**Your assignment:**
In the post about an overloaded school term, rewrite everything from "when i realise" down to "essay on sunday)", changing "hieroglyphs" to "cuneiform".

**Given text:**
BEGIN

Mar 27, 2014

one of those times

i down tea like medicine: sleep is a sickness and exhaustion is a hindrance

my eyes gloss over words that do not make their way to my brain and it is painful

i do not see the point in trying to comprehend stats and coding and getting someone to explain every step to me if i forget it all the next day

my schedule is packed, my essays are rushed, my B- grades are a self-fulfilling prophecy, i have no money, i run around

i am back to doing my pre-class readings right before the class itself, and i don't like that

and when the readings are rushed the joy of taking it in and savouring the knowledge is lost

when what should be enjoyed becomes an obligation, when you do things not because you want to but because of the social pressure

when friendship becomes a pressure, a scheduled to-do

when i must make the courageous, conscious decision to love because it is not easy to expect non-reciprocation, and because time and money are scarce as gold

when bad grades bring me to tears (i never thought that would happen; i never expected to care this much about my grades); when i have to learn things the hard way

when i have to fall and scrape my knee before i realise i shouldn't run, it's okay; when i have to shatter a glass or spill tea all over the place before i remember to be less stupid about things

when i finally rejoice at being able to sleep at 1am before i realise there's a quiz the next day

when i realise i've signed up for 7 weeks of sanskrit/tamil/telugu and 3 weeks of arabic when i thought i'd be reading hieroglyphs, and i do, not, understand

when things are back-to-back and i continue to make them so

when i must make a deliberate effort to breathe

(not even burnt out yet, i still have the energy and motivation to go on. just, so much. i cannot catch up. an essay last friday, an essay last sunday, my oral presentation on tuesday, an essay yesterday, an essay on sunday)

END

**Provided material:**
BEGIN

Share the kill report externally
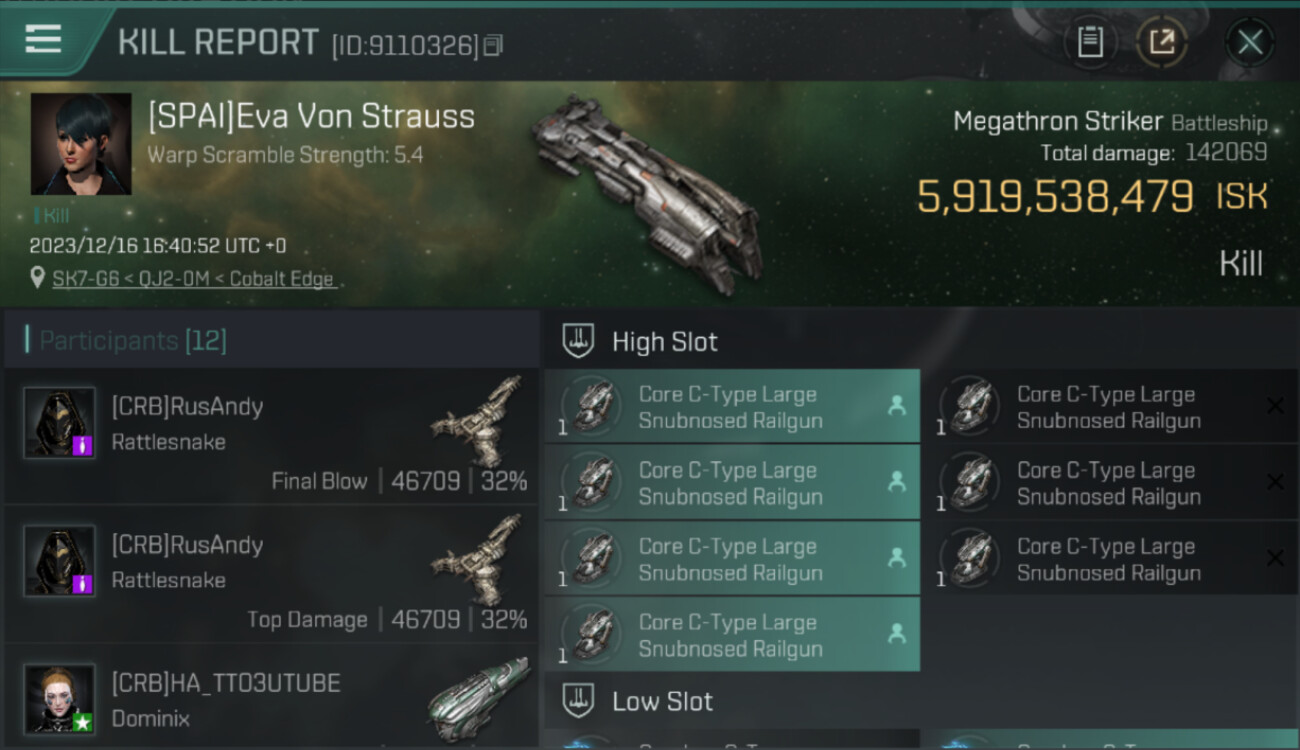The image size is (1300, 750). coord(1162,42)
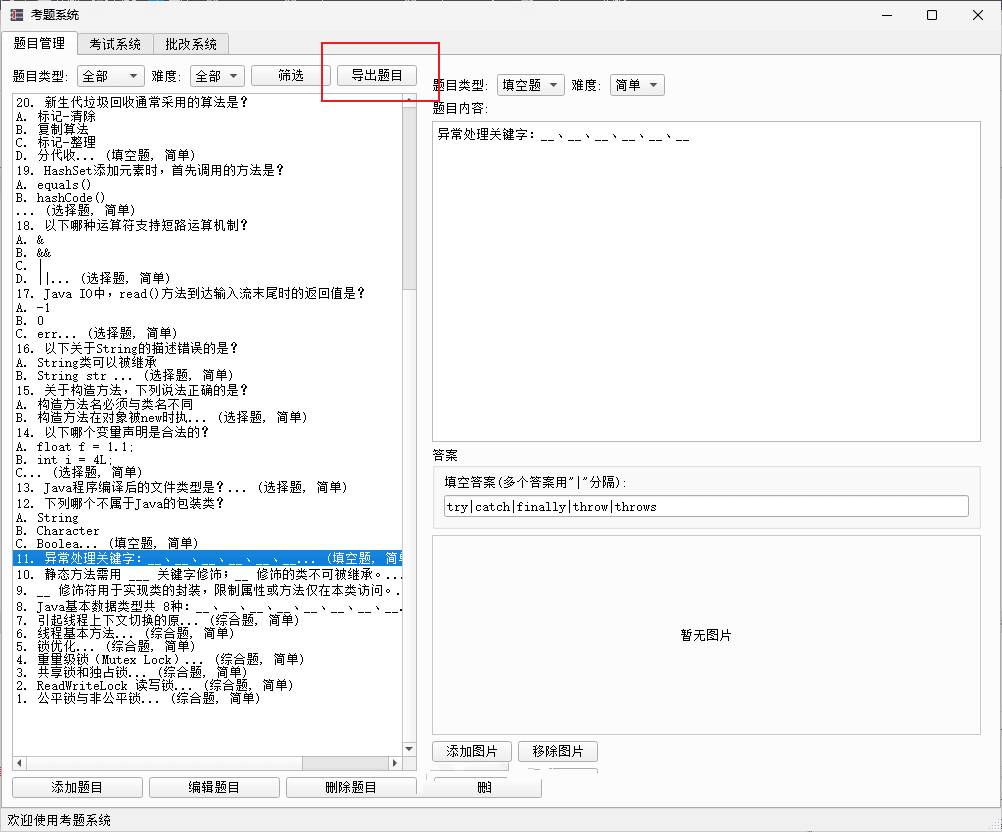Click the horizontal scrollbar right arrow
Viewport: 1002px width, 832px height.
(x=396, y=763)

END

**Written response:**
when i realise i've signed up for 7 weeks of sanskrit/tamil/telugu and 3 weeks of arabic when i thought i'd be reading cuneiform, and i do, not, understand

when things are back-to-back and i continue to make them so

when i must make a deliberate effort to breathe

(not even burnt out yet, i still have the energy and motivation to go on. just, so much. i cannot catch up. an essay last friday, an essay last sunday, my oral presentation on tuesday, an essay yesterday, an essay on sunday)